Hrsg. v. Klaus Kastberger und Katharina Pektor.
Salzburg und Wien, Österreichisches Theatermuseum
sowie Jung und Jung 2012

 

Lothar Struck
„Der mit seinem Jugoslawien“.
Peter Handke im Spannungsfeld zwischen Medien und Politik.
Leipzig, Ille und Riemer 2012

 

Hans Höller
Eine ungewöhnliche Klassik nach 1945.
Das Werk Peter Handkes.
Berlin, Suhrkamp 2013

 

Buchtipp:

Leopold Federmair
Die Apfelbäume von Chaville
Annäherungen an Peter Handke

Jung und Jung, Salzburg
CHF 29.90. EUR 22.
ISBN 978-3-99027-029.5

 

 

Wie nähert man sich Peter Handke? Durch eine kurze Allee bei Paris, an deren Ende das Haus des Schriftstellers steht, oder über den Königsweg genauer Lektüre. Der Essayist Leopold Federmair wählt für sein Buch beide Möglichkeiten. Er besucht Handke, sitzt redend mit ihm im Garten und macht diese Begegnungen zum atmosphärischen Beginn einer ebenso lakonischen wie genauen Auseinandersetzung. In sieben weiteren Texten umkreist Federmair zentrale Themen.

Es geht um die Kindheit und eine Herkunft zwischen den Kulturen, um den Krieg und das politische Engagement. Wie sehr Leben und Schreiben einander bedingen, macht Leopold Federmair klar, wenn er bis in die Mikrokosmen der Motive und der Sprache Peter Handkes vordringt. Die Aporien entgehen diesem Blick nicht: Handkes Werk entsteht aus Sanftheit und Zorn zugleich, es sucht die Leere der Landschaft, um von der Überfülle des Lebens zu erzählen, und die Einsamkeit, um von Gemeinschaft zu träumen.

 

 

„Als ich das erste Mal hierher kam, wartete Peter Handke im ‚Café des Hôtel des Voyageurs’ gegenüber vom Vorstadtbahnhof auf uns. Ich war überrascht, wie kurz die Reise vom Bahnhof Montparnasse dauerte. Das Treffen war erst für halb sieben vereinbart, der Abend noch fern, also fuhren wir – meine kleine Tochter und ich – weiter bis Versailles, spazierten dort im Schloss und im Garten herum, ehe wir nach Chaville zurückfuhren. Ich hatte Handke einen etwas früheren Zeitpunkt für das Treffen vorgeschlagen, doch dieses Ansinnen wie er fast mit Entrüstung ab: Er habe doch zu schreiben, eine solche Verkürzung seines Arbeitstages käme überhaupt nicht in Frage.

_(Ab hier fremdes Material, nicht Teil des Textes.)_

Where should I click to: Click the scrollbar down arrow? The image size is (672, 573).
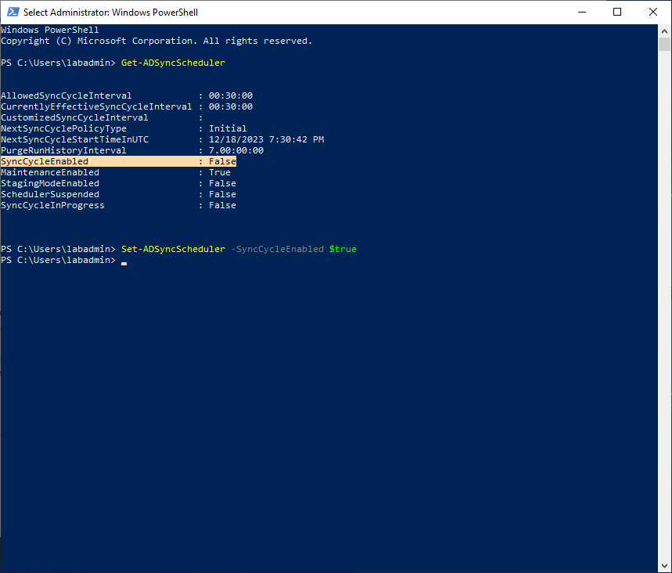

Im Café wurden wir dann von einer jungen Frau mit golden schimmernder Hautfarbe bedient; Brasilianerin, teilte mir Handke mit. Das Hotel kommt in ‚Mein Jahr in der Niemandsbuch’ vor, ich hatte brieflich den Vogelschlafbaum erwähnt, der im Buch eine gewisse Rolle spielt, und diese Erwähnung schien Handke gefallen zu haben. „Sie wollen den Vogelschlafbaum kennenlernen?“. Er winkte ab: „Das war einmal“. Die Vögel übernachteten längst woanders“.

 

So beginnt die launige Erzählung über Peter Handke, dessen Wirken Leopold Federmair auf mannigfaltigen Wegen nachgespürt und  beschrieben hat, sodass er mit seinen Notizen und Notaten wie kaum ein anderer dazu prädestiniert ist, den bedeutungsvollen Briefwechsel Handke-Unseld (siehe oben) vorzustellen.